EXERCISE: Give again, word for word, the lines below that run from the line with "The height and" through the line with "Task: Click the Nu1L team logo icon". Drop the pictures.

(MATERIAL SHOWN)

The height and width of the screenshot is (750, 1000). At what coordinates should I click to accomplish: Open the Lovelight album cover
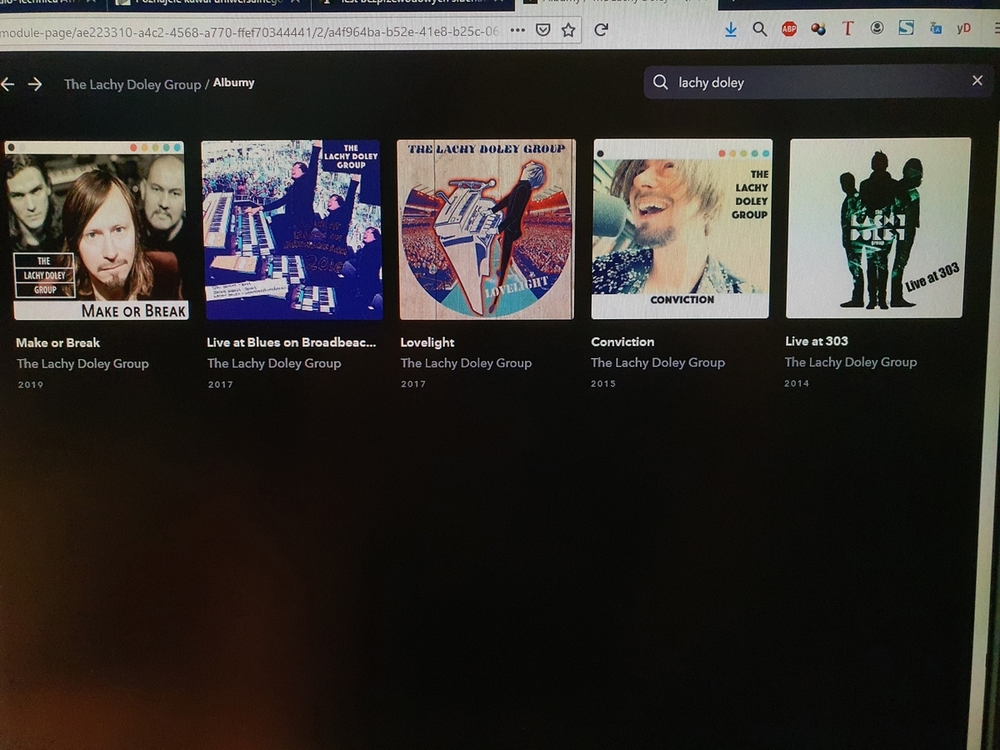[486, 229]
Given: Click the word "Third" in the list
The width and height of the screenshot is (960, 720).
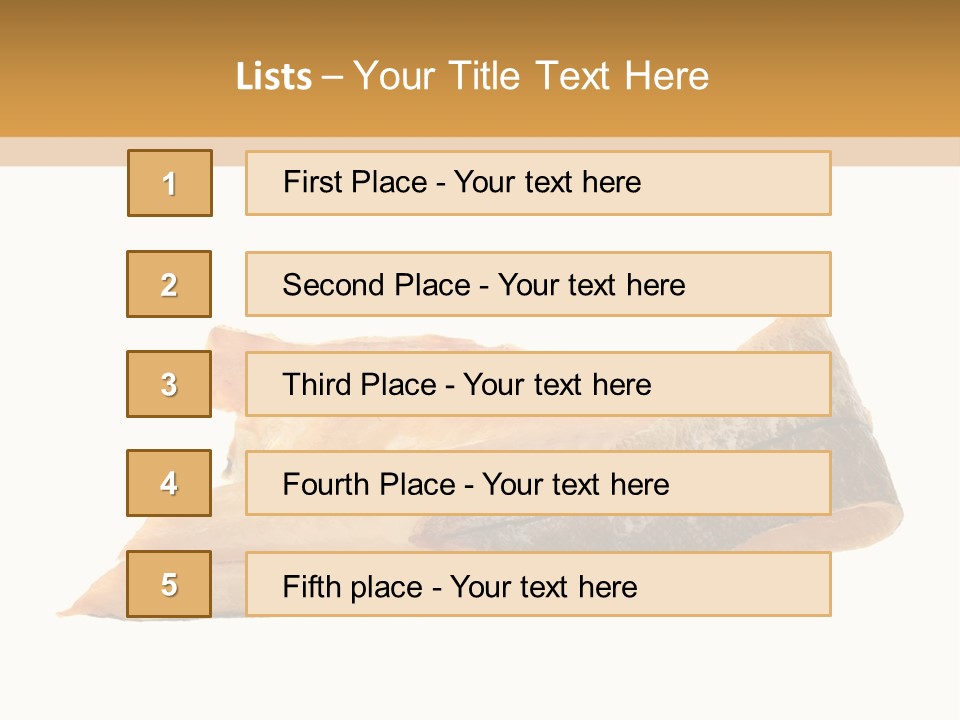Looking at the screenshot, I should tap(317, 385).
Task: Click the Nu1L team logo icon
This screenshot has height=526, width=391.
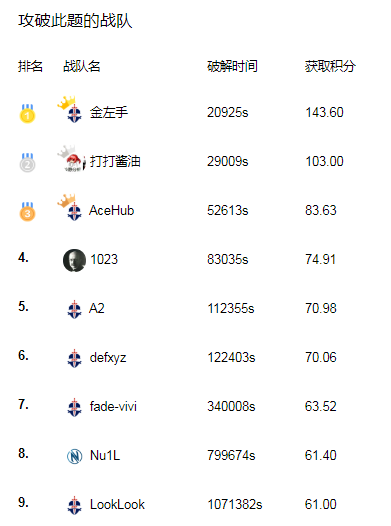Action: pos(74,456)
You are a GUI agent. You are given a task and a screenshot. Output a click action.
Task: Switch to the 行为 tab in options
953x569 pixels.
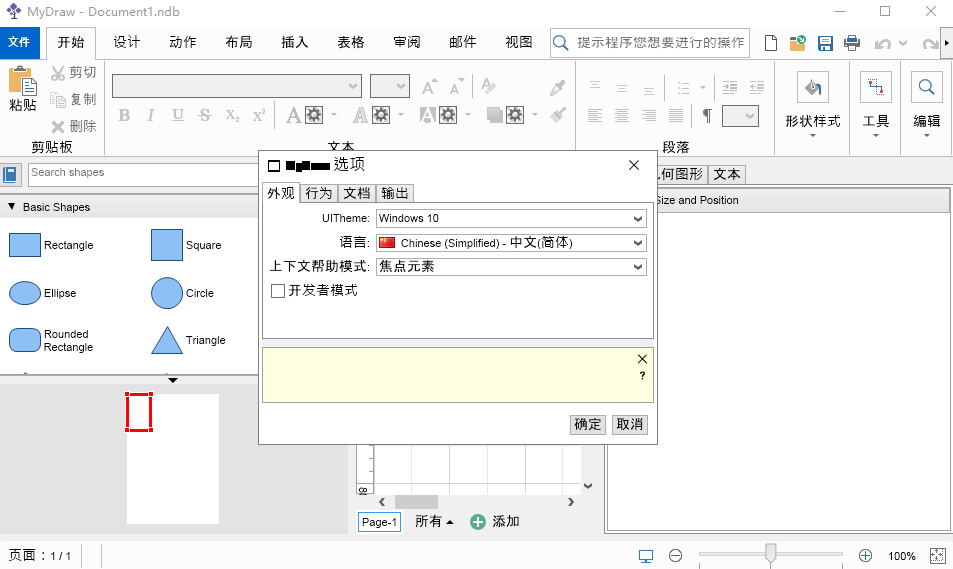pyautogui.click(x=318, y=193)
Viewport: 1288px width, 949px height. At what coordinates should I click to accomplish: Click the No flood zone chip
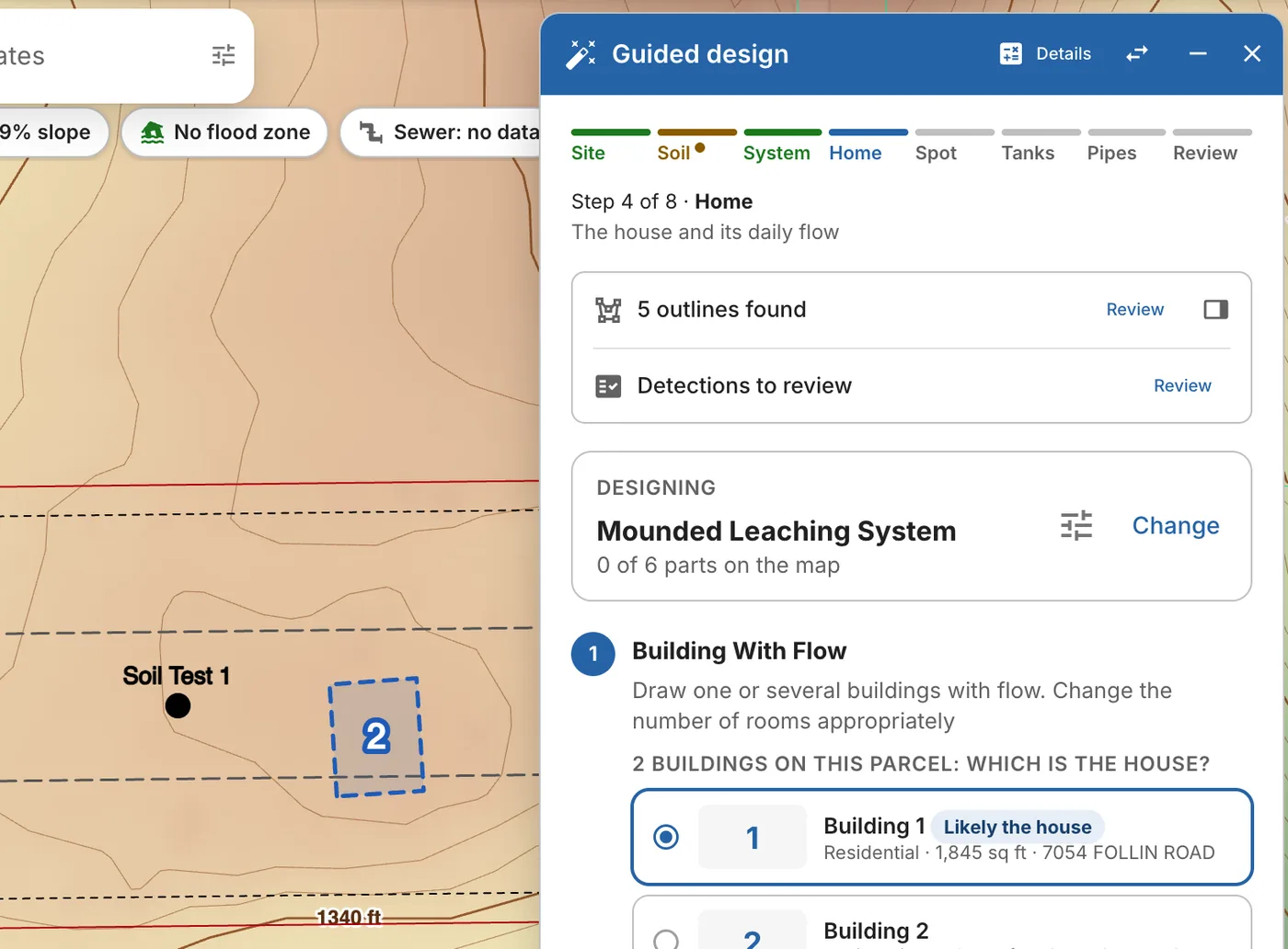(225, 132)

(End MATERIAL SHOWN)
(MATERIAL SHOWN)

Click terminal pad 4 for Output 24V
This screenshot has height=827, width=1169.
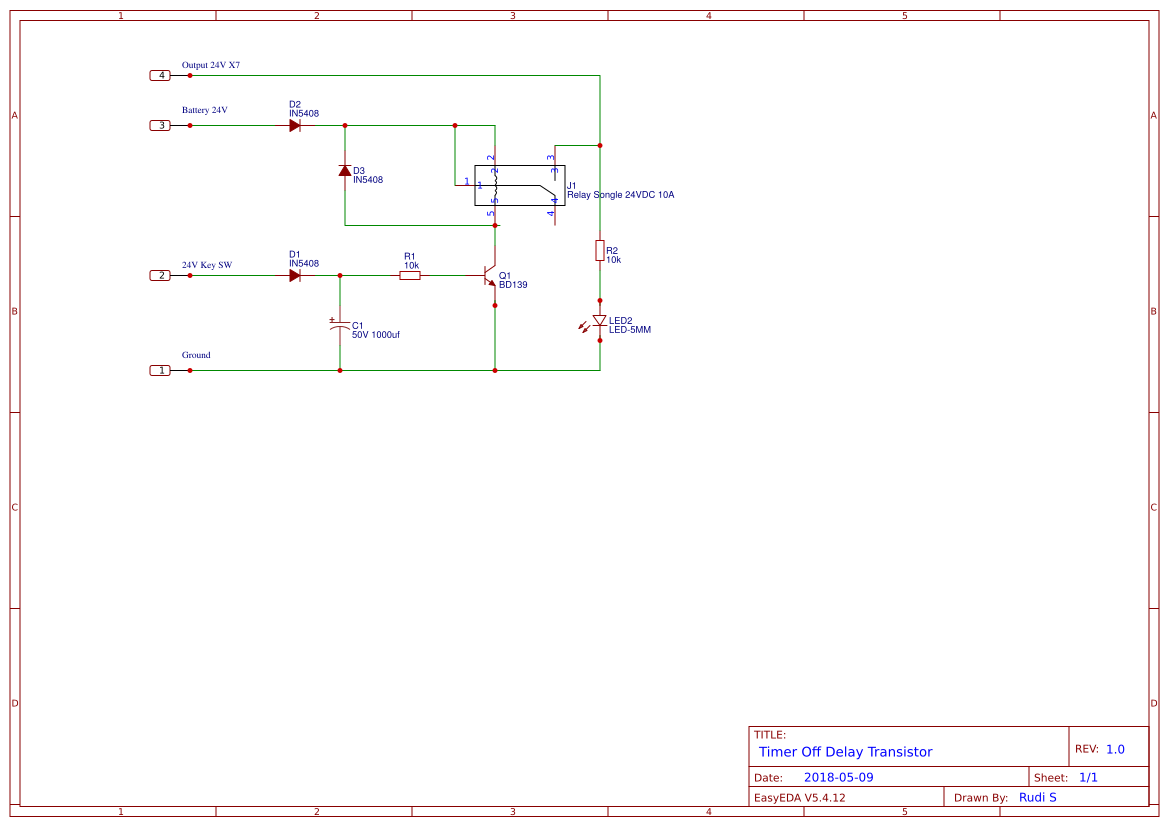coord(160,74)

(End MATERIAL SHOWN)

SOLVED PROBLEM:
The height and width of the screenshot is (750, 1000). At what coordinates should I click to accomplish: Open the Lovelight album cover
[486, 229]
Given: Click the word "Third" in the list
The width and height of the screenshot is (960, 720).
Looking at the screenshot, I should tap(317, 385).
Task: Click the Nu1L team logo icon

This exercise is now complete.